What the task asks = The pictures in the data below are to be omitted; all else must be duplicated exactly.

Exercise input =
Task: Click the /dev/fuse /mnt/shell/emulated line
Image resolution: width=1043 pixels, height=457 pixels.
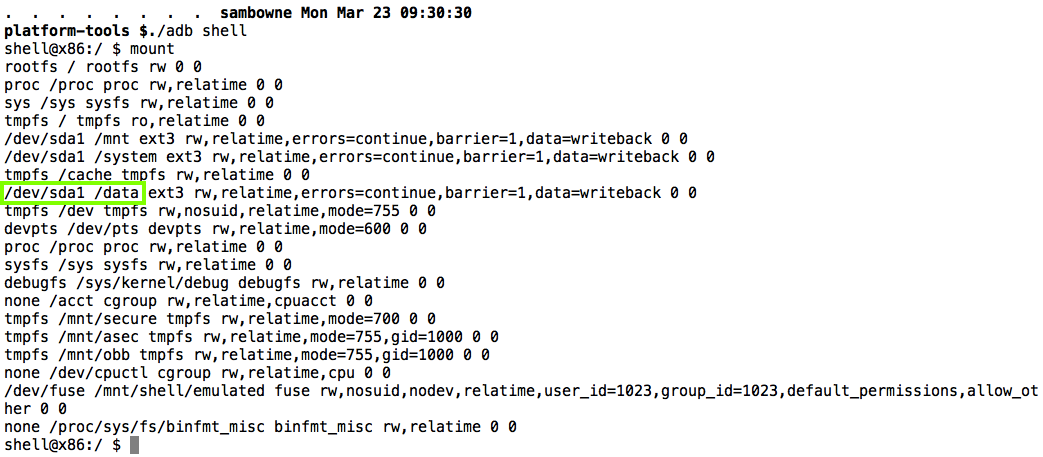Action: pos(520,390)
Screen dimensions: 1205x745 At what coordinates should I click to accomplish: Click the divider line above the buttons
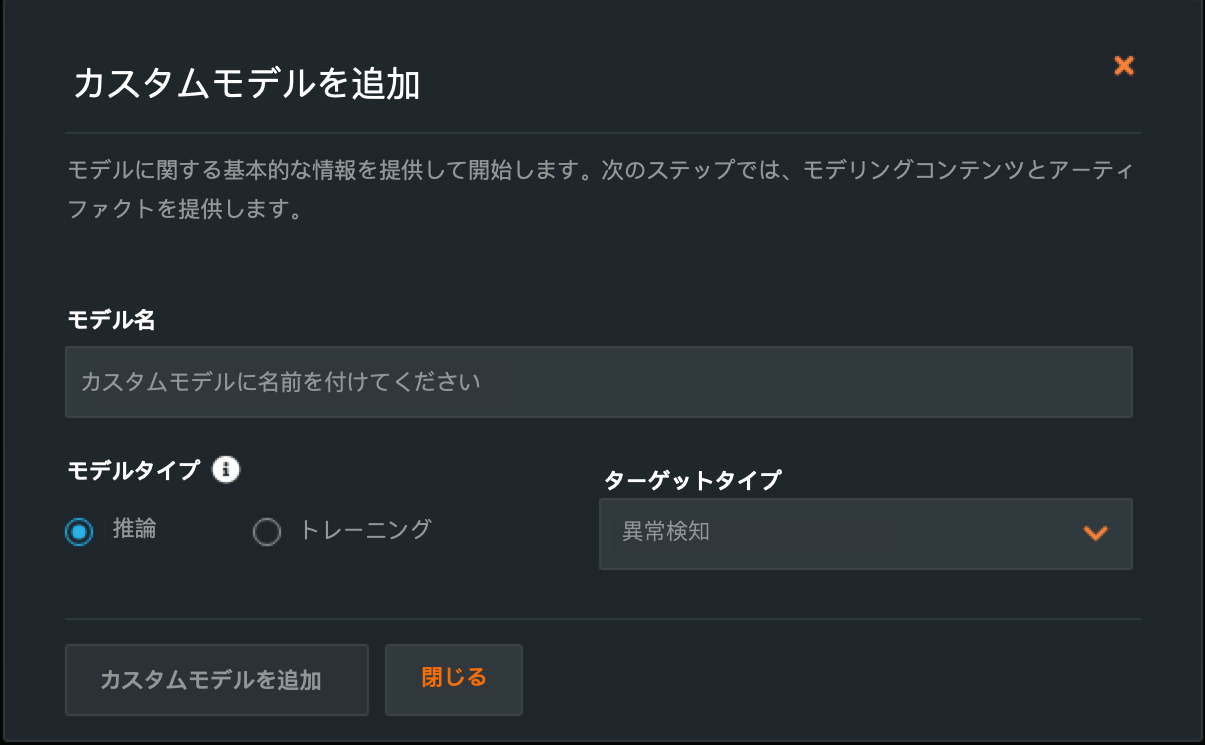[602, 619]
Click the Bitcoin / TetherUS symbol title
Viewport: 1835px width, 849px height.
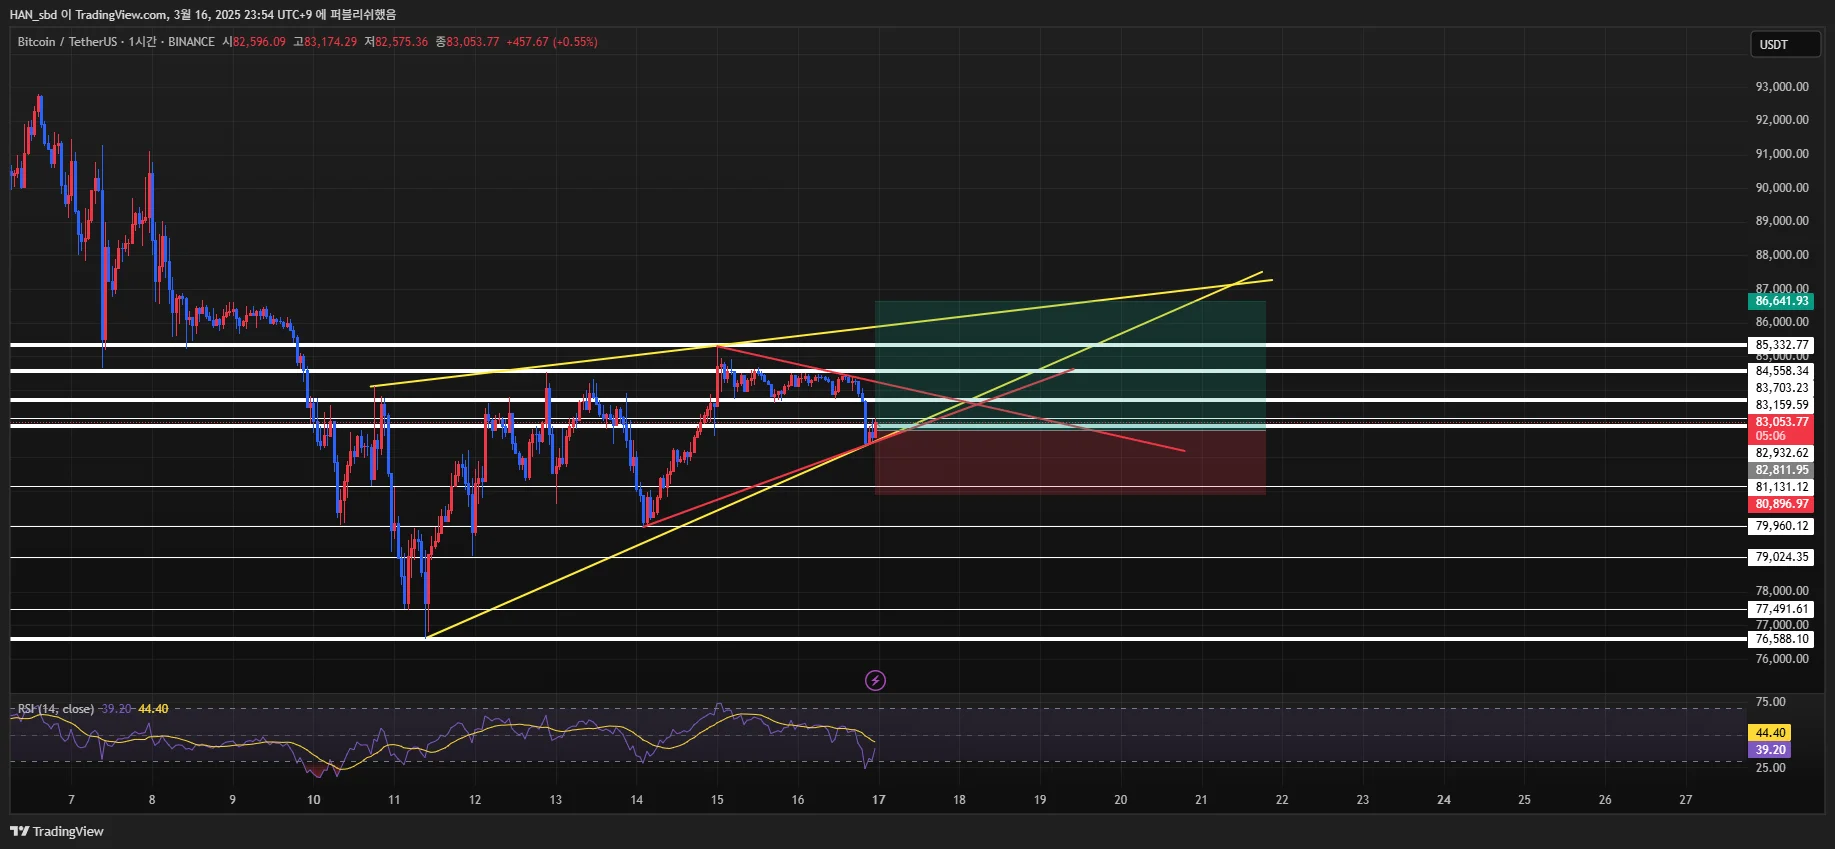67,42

Result of this exercise =
Task: Click the /dev/fuse /mnt/shell/emulated line
Image resolution: width=1043 pixels, height=457 pixels.
Action: pos(520,390)
Screen dimensions: 1205x745 At what coordinates should I click to accomplish: Click the divider line above the buttons
[602, 619]
Click the Bitcoin / TetherUS symbol title
Viewport: 1835px width, 849px height.
67,42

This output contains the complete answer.